Complex text layout
- See Help:Multilingual support for enabling complex text layout on your computer
Complex text layout (abbreviated CTL) or complex text rendering refers to the typesetting of writing systems which require complex transformations between text input and text display for proper rendering on the screen or the printed page (also known as complex scripts). In other words, for these scripts the way text is stored is not mapped to the way it is displayed in a straightforward fashion. The term is used in the field of software internationalization.

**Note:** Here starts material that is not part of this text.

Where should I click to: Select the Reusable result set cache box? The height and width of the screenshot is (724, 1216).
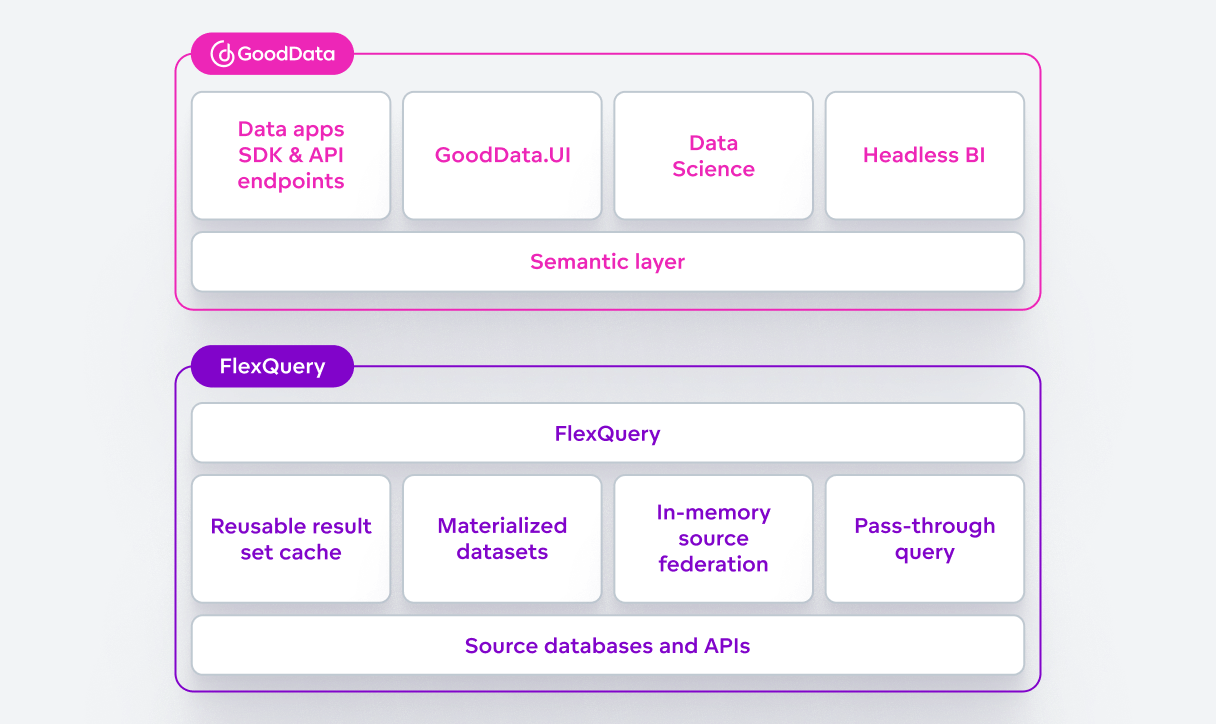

CTL is a generalization of the concept of ligature: for the Latin alphabet, ligatures are usually considered a marginal aesthetic concern, but there is no fundamental difference between the ligatures required for acceptable typesetting of the Arabic script, and typesetting a Latin cursive. Conversely, most characters of the Chinese script are compositional and could be considered ligatures, but are usually encoded as so many individual characters, that typesetting requires an enormous typeface rather than sophisticated layout. An example of a contextual variant that is not considered a ligature is Greek final sigma ς, the word-final contextual variant of the usual σ shape. Unicode encodes both variants separately, at U+03C2 and U+03C3 respectively. However, for collation and comparison purposes, software should likely consider the string "δῖος Ἀχιλλεύς." equivalent to "δῖοσ Ἀχιλλεύσ." (Unicode does not direct conforming software to treat ς and σ as canonically or compatibility equivalent).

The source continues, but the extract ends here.